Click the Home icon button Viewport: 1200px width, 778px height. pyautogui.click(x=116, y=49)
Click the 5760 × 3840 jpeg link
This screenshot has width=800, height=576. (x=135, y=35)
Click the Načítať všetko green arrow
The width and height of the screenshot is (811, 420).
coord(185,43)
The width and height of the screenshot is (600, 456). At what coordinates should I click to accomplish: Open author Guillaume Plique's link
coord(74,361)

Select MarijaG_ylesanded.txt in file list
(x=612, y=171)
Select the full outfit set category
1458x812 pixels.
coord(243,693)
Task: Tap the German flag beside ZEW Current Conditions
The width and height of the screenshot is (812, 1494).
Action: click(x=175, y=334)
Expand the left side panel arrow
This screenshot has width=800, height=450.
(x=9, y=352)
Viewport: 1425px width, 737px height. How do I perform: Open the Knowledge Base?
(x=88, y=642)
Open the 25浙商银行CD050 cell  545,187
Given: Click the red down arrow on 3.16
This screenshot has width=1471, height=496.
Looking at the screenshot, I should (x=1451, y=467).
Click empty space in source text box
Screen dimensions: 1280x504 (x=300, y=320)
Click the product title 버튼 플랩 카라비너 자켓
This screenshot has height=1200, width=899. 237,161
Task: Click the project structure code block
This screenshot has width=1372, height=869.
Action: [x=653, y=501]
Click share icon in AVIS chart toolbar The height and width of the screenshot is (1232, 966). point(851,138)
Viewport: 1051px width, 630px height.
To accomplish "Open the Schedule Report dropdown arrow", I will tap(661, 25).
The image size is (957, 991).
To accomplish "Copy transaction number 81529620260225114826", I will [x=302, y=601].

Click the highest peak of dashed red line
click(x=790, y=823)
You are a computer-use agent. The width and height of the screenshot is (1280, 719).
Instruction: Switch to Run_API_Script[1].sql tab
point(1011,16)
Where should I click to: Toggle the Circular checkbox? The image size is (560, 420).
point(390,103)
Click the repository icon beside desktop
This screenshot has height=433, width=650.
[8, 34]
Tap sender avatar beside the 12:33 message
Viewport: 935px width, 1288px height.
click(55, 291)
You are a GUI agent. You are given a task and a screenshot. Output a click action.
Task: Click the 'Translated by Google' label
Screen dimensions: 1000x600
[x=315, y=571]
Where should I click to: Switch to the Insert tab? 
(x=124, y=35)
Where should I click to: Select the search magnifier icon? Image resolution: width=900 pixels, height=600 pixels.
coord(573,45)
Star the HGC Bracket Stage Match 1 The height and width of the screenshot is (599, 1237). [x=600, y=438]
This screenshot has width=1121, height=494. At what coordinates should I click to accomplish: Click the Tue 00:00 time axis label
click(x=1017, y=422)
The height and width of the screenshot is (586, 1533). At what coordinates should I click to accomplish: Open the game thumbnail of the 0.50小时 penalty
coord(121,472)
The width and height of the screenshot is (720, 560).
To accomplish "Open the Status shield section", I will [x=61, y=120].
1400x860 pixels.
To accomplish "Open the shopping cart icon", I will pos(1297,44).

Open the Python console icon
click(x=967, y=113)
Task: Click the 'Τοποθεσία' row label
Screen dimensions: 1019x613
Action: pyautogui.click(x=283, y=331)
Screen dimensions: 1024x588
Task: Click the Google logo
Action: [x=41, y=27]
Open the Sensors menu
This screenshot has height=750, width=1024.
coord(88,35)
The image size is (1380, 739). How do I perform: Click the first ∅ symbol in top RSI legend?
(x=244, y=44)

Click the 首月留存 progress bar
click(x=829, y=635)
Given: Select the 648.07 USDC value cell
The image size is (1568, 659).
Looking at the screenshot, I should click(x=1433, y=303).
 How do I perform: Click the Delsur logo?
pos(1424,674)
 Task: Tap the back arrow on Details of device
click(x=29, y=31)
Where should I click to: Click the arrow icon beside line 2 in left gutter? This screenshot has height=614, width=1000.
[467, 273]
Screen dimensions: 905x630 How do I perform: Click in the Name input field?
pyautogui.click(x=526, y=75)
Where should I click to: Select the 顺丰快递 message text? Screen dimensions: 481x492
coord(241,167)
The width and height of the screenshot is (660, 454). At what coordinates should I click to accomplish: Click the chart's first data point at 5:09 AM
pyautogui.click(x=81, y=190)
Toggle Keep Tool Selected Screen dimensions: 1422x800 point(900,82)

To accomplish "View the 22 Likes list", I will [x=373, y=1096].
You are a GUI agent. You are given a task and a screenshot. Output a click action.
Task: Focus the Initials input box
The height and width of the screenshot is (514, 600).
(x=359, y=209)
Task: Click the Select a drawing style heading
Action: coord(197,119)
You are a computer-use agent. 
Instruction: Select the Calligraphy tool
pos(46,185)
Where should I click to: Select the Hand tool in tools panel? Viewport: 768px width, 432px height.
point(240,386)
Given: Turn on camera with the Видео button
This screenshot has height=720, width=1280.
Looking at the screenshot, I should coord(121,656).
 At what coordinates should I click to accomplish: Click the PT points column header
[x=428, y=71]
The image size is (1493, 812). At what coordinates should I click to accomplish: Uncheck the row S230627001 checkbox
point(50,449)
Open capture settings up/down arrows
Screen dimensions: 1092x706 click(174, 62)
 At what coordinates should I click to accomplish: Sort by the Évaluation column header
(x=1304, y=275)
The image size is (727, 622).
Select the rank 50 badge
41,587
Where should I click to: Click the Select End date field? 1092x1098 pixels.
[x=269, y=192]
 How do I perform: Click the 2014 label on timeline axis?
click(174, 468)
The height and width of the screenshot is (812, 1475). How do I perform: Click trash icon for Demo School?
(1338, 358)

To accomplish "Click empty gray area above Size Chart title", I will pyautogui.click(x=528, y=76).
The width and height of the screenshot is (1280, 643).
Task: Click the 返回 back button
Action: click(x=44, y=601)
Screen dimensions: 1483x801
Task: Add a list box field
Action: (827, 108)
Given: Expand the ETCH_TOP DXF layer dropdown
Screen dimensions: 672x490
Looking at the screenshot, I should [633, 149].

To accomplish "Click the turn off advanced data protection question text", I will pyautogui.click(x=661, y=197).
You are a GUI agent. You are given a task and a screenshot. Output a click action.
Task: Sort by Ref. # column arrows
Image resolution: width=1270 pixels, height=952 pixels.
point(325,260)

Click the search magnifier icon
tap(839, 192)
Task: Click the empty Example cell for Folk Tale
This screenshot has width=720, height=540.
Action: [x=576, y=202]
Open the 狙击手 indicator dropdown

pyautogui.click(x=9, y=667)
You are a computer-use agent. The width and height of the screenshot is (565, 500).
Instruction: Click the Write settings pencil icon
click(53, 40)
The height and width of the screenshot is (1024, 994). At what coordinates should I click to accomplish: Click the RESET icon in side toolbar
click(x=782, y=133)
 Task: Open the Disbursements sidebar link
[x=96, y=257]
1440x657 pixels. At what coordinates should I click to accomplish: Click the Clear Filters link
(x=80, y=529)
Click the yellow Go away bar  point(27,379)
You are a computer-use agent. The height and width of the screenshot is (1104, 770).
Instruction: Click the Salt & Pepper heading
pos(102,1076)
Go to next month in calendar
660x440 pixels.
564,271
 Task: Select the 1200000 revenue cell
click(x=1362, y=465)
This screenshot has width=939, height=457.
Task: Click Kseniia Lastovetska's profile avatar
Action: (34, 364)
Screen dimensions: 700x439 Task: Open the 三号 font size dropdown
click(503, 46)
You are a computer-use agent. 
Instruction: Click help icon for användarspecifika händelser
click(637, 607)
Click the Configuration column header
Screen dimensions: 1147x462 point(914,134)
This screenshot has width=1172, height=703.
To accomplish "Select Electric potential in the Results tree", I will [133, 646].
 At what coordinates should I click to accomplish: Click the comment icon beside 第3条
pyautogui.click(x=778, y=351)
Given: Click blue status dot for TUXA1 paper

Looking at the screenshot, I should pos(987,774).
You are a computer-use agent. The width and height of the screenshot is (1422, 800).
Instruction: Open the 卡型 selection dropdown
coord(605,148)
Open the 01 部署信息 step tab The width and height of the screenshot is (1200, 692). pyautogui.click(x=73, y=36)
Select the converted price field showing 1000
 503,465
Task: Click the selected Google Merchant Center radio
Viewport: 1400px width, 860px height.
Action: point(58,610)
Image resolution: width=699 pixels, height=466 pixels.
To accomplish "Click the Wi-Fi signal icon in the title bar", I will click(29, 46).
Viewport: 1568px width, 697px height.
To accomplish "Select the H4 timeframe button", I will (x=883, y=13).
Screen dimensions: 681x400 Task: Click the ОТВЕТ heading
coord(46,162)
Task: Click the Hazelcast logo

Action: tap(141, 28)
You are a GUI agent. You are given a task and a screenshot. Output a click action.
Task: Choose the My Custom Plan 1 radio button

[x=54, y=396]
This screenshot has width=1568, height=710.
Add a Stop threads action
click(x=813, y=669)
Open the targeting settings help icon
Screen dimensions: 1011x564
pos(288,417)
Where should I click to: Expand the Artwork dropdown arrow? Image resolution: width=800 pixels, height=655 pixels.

━━━━

▸ **Task prompt**: Please return all lines above in which the string "computer" is found.

▸ **Result**:
You are a computer-use agent. The width and height of the screenshot is (1280, 719).
You are a computer-use agent. 
You are a computer-use agent. The width and height of the screenshot is (565, 500).
You are a computer-use agent. The height and width of the screenshot is (1104, 770).
You are a computer-use agent. 
You are a computer-use agent. The width and height of the screenshot is (1422, 800).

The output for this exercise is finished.